2008 Joint Meeting of The Geological Society of America, Soil Science Society of America, American Society of Agronomy, Crop Science Society of America, Gulf Coast Association of Geological Societies with the Gulf Coast Section of SEPM

Paper No. 8
Presentation Time: 10:05 AM

Groundwater Modeling of the Southern High Plains Aquifer - Effects of Pre- and Post-Development Recharge on Water Availability

BLANDFORD, T. Neil1, KUCHANUR, Muthu1 and SMITH, Richard2, (1)Daniel B. Stephens & Associates, Inc, 6020 Academy, NE, Suite 100, Albuquerque, NM 87109, (2)Texas Water Development Board, 1700 North Congress Avenue, Austin, TX 78711-3231, nblandford@dbstephens.com

The Southern High Plains (SHP) aquifer underlies approximately 30,000 square miles of the High Plains of western Texas and eastern New Mexico.

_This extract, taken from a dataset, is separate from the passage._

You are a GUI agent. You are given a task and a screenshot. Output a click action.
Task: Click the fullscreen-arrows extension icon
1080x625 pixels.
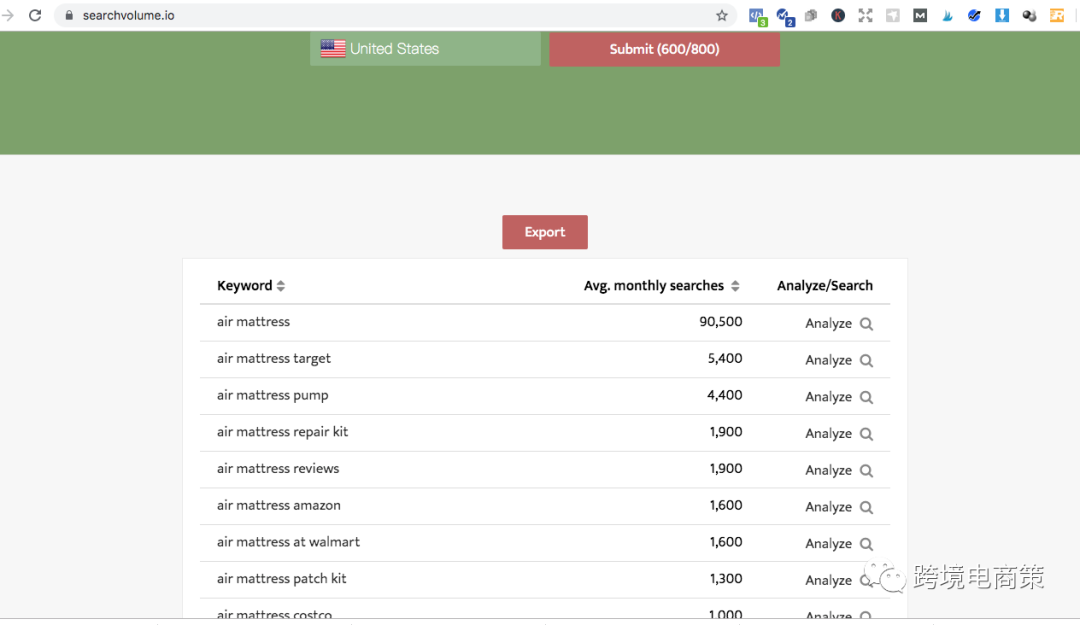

The availability of groundwater is critical to the economy of this region, as 95 percent of groundwater pumped is for irrigated agriculture. As part of the water planning process adopted by the State of Texas, a new groundwater flow model was developed for the SHP aquifer. The purpose of the model is to determine the adequacy of existing groundwater supplies to meet projected 50-year demands.

The model incorporates a number of recently developed conceptual models of recharge and discharge on the SHP, identified through model calibration and confirmed by recently completed field studies. Based on a hydraulic conductivity field developed through the correlation of hydraulic conductivity to depositional systems, pre-development regional recharge rates are generally less than those used in previous studies by a factor of about 2 – 10, primarily because of lower average hydraulic conductivity used in the model. Greater recharge rates are identified where soils are less permeable and likely caused more runoff to playas relative to regions that consist of more permeable soils. Springs and seeps along major draws served as important points of discharge that were a significant control on the groundwater flow system under predevelopment conditions.

Under post-development conditions, recharge has increased substantially due to changes in land use. Key model inputs that have changed with time and may change in the future include the interdependency between aquifer recharge and land use, and the amount, timing and physical mechanisms of return flow from irrigated fields. Locally, other sources of enhanced recharge are important, such as infiltration of storm water runoff within urban areas. Studies are ongoing regarding key hydrologic processes that have changed with time which affect groundwater availability estimates.